The other story is just to tell you that last night, with the day-before-full-moon moon rising in the bright evening sky, I was sitting with a couple of friends having a cocktail on the roof of the Park Plaza. It's a place that's seen many stories unfold, and anyone who has spent time in Toronto has a story or two connected to it. And there we were, with a front row seat as the city lights and skyline sparkled, framing the fat moon. Lovely luxury, to have summer evenings with bare arms and beautiful light, and good friends to share it all with.

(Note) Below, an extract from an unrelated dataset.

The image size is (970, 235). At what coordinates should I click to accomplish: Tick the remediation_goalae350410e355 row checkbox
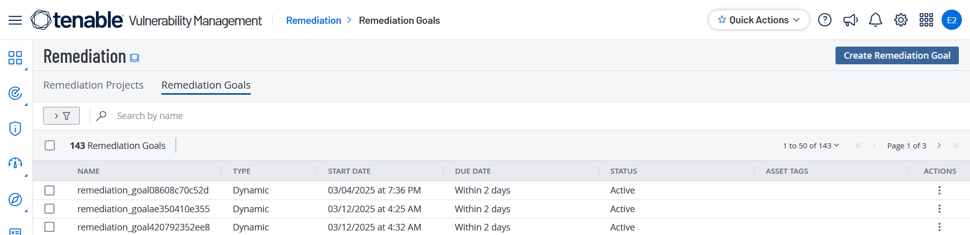[49, 209]
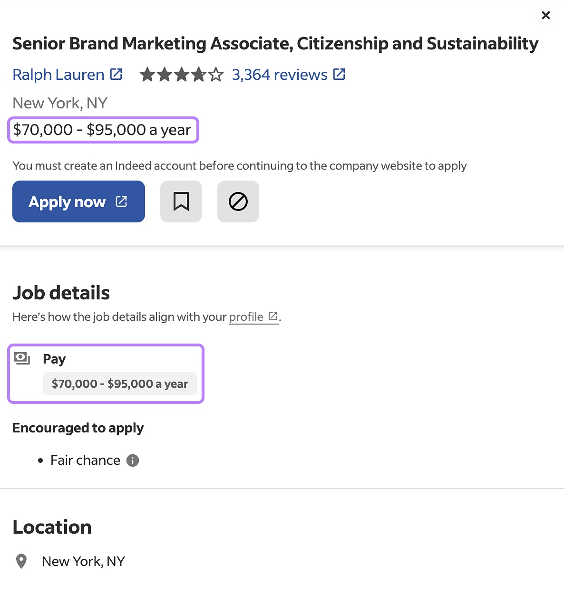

Tonight there's a small feast at this house with friends, but I'm just a bystander. Dawnthebaker, is doing the planning and cooking. So generous. There's a bit of a time constraint, so we're starting early, because she and I and Tashi have tickets (booked by Tashi) for a screening of the last/ latest Harry Potter movie later this evening. (I've read all the books of course, because my kids were the perfect age for them, read them aloud aloud and to myself, but I've only seen a couple of the other films, maybe three.) I'm told we should line up an hour or more ahead, so we'll send some younger people down early and then Dawn and I can stroll over a little later. I don't think I've ever gone to the movies on my birthday, let alone to a blockbuster. Ha!

I'm getting down to the wire on book edits, which feels good. It's always difficult to do what's needed, which is: cut out the excesses, delete the extra recipes, trim in various places, so that the manuscript can be tamed into a book. I save the cuts of course. The cut recipes are fine, often really good, they're just too close to duplicates or unnecessarily complicated or whatever, to fit into THIS book. But they'll come in handy sometime, somewhere, I'm sure. So RIVERS OF FLAVOR is taking shape, in its own time in its own way. Books do that. And in New York my editor Ann Bramson is mulling what size and look the book should have, chatting to wonderful Richard Jung who wants to take the photos, though the budget is horribly tight, and generally visualising the next steps. Yikes! It's starting to feel real, already.

What a nice place to be, contemplating a new book on my birthday. This time next year, with luck, the first copies will be coming off a printing press somewhere.... lovely thought!